■ EXERCISE DIRECTIONS: Print the lines of the records below verbatim, beginning at the line containing "Identify the location of name-label: Name:." and ending after the line containing "coordinates (414, 249).".

■ TASK MATERIAL:
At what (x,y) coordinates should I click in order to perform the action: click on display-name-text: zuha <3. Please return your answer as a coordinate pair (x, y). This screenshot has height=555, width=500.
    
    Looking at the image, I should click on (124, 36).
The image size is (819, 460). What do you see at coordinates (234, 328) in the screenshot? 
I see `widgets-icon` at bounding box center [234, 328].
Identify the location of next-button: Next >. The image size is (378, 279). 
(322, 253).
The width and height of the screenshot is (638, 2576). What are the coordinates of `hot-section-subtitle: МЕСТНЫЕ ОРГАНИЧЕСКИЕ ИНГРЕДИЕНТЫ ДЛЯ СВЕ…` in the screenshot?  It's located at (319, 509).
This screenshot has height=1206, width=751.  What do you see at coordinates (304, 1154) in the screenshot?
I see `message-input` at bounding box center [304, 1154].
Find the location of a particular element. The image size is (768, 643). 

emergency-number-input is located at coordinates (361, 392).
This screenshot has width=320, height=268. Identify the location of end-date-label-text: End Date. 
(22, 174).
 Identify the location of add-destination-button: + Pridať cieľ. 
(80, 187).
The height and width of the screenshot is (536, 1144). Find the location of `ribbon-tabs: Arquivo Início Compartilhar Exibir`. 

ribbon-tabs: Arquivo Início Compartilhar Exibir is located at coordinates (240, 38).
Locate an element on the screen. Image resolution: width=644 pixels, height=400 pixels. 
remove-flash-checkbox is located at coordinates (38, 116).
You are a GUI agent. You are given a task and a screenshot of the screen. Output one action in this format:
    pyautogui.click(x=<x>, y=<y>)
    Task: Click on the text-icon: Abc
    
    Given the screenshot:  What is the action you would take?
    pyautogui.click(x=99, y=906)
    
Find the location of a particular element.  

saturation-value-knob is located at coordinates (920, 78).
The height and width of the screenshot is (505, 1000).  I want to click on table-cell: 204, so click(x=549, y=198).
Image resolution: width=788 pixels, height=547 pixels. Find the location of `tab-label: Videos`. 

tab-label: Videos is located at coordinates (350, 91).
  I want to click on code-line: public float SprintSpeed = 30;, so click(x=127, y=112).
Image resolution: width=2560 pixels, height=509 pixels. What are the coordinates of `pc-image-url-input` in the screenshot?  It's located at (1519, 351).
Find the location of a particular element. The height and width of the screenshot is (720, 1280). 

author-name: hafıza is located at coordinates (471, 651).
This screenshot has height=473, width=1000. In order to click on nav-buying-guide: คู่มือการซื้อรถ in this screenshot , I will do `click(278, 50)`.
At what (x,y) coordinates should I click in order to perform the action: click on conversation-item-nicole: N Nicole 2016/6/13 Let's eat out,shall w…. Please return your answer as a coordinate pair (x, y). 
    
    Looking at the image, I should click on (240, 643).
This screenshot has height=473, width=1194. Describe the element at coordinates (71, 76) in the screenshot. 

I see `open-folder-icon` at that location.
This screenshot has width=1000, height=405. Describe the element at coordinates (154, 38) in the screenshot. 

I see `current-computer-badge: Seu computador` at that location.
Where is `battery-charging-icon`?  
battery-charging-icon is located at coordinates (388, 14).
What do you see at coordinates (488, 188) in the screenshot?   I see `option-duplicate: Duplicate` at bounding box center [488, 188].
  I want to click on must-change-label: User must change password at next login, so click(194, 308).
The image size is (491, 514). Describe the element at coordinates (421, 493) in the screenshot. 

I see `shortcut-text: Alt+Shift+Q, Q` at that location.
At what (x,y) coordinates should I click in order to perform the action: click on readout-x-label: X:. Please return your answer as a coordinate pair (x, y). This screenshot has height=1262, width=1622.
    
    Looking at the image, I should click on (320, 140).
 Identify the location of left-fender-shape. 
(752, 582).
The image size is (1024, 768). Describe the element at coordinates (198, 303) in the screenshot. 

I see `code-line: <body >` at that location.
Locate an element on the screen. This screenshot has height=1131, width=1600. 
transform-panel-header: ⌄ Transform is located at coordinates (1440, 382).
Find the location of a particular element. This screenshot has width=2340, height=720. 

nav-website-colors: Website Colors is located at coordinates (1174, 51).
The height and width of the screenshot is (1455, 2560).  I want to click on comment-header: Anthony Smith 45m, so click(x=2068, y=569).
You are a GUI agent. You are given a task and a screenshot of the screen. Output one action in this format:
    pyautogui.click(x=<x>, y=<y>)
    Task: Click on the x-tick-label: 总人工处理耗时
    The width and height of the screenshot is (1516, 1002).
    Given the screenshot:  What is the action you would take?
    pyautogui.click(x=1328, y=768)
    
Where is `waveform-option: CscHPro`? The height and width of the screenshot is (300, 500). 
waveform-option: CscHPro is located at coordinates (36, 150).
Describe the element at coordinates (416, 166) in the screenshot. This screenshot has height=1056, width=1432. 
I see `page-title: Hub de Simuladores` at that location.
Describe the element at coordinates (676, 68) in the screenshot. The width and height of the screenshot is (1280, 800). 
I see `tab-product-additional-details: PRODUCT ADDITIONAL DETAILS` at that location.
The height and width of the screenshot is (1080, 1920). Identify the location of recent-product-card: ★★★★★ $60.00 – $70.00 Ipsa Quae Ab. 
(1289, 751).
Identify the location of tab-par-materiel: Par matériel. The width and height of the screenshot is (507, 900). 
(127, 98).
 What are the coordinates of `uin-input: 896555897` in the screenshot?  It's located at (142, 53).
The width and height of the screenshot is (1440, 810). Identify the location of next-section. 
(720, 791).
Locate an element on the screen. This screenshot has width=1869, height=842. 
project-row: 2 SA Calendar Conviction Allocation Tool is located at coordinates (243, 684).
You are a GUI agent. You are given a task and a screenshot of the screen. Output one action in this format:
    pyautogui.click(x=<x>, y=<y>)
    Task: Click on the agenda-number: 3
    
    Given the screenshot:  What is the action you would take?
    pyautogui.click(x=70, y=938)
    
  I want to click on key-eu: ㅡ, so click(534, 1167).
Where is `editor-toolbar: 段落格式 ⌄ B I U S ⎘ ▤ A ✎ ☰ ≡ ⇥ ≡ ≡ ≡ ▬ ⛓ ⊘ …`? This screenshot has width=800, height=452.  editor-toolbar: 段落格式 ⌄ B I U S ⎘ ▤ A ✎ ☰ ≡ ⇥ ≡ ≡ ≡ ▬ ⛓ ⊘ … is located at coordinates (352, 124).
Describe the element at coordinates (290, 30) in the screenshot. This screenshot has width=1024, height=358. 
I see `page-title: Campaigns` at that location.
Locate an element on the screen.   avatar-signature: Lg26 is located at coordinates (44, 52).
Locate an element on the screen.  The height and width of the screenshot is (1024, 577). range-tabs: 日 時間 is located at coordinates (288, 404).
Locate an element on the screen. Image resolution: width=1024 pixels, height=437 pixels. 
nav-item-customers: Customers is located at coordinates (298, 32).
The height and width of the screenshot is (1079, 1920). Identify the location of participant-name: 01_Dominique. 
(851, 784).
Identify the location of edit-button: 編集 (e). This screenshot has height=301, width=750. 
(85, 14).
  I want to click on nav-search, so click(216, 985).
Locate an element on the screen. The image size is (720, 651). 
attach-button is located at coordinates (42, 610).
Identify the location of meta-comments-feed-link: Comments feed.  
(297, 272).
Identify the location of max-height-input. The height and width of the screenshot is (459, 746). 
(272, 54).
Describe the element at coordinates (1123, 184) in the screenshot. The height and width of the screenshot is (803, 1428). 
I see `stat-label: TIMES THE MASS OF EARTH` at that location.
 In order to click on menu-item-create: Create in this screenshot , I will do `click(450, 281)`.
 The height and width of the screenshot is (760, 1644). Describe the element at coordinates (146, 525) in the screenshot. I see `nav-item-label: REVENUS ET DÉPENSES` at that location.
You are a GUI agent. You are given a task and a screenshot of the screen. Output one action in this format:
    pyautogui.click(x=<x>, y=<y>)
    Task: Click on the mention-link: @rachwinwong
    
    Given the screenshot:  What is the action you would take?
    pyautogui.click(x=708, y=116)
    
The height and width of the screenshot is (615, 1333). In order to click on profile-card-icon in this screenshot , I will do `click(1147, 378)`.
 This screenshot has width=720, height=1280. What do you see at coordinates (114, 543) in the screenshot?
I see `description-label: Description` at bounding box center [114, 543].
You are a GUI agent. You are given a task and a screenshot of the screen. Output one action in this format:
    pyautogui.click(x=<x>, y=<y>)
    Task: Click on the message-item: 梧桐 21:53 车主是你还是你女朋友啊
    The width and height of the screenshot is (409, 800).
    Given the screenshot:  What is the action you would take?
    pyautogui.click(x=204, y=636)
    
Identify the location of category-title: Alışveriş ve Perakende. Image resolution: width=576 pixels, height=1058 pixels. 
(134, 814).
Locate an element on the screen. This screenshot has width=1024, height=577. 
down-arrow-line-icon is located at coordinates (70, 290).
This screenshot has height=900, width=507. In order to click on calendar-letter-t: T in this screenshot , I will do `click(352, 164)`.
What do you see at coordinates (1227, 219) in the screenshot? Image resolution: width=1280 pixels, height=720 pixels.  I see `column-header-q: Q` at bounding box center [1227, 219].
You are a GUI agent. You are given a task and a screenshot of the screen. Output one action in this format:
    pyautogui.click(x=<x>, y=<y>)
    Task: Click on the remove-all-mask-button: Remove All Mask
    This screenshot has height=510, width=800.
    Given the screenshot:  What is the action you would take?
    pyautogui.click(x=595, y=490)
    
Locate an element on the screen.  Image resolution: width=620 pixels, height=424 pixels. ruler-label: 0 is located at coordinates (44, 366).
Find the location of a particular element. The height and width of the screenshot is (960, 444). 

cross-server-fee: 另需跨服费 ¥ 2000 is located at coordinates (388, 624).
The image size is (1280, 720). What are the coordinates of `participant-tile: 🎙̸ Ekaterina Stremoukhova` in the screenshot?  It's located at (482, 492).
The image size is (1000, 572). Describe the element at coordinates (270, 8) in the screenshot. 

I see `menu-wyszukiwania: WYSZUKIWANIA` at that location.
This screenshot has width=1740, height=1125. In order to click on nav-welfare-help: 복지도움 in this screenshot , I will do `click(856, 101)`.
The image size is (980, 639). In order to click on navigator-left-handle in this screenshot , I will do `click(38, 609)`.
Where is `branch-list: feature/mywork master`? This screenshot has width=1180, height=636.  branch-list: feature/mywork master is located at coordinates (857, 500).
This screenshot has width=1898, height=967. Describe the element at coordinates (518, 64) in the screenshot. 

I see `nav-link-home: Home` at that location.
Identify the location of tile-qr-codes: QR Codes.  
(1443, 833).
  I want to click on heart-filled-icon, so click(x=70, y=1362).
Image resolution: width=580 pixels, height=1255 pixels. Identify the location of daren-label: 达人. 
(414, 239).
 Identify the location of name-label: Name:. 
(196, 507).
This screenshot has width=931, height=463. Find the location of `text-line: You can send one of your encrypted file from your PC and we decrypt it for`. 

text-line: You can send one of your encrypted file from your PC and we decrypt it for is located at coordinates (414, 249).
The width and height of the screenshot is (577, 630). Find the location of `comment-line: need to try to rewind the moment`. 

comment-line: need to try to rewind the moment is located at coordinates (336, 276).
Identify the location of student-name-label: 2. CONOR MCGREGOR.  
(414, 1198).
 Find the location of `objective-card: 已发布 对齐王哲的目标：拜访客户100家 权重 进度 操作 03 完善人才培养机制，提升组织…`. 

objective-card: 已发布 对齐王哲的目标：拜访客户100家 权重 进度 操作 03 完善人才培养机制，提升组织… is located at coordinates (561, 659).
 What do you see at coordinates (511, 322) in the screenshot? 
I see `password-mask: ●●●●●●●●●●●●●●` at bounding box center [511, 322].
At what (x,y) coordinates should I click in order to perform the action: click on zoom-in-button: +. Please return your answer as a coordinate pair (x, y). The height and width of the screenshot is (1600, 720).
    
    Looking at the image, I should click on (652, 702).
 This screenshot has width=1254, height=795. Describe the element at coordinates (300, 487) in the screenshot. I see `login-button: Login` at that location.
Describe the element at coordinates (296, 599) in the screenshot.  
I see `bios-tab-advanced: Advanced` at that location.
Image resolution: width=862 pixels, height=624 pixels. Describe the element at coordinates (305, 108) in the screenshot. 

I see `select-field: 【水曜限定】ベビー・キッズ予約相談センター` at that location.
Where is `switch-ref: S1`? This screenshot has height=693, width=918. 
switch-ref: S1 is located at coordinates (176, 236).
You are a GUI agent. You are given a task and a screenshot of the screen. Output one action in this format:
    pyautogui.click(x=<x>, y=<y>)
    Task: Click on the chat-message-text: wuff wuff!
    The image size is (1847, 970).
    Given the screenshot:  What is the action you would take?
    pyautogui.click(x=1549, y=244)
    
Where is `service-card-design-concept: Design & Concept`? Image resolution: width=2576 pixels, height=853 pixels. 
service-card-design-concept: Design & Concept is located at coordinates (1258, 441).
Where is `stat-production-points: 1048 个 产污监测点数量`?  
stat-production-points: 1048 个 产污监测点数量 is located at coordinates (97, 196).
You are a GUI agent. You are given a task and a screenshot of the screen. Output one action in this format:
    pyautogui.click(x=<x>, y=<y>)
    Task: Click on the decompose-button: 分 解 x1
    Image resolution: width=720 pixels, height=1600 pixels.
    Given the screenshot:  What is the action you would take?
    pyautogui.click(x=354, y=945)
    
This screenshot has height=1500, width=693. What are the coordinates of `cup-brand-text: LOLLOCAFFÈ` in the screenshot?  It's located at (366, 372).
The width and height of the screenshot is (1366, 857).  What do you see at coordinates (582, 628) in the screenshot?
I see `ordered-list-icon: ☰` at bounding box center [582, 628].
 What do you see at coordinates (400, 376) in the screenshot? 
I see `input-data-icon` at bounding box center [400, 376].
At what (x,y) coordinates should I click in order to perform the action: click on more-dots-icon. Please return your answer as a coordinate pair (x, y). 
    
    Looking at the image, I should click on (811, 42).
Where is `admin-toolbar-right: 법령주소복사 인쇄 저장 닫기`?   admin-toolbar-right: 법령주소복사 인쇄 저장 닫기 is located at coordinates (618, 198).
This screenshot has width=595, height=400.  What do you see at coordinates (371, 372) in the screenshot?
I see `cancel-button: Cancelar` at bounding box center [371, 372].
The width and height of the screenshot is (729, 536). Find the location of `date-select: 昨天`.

■ YOUR RESPONSE:
 Identify the location of name-label: Name:. 
(196, 507).
This screenshot has width=931, height=463. Find the location of `text-line: You can send one of your encrypted file from your PC and we decrypt it for`. 

text-line: You can send one of your encrypted file from your PC and we decrypt it for is located at coordinates (414, 249).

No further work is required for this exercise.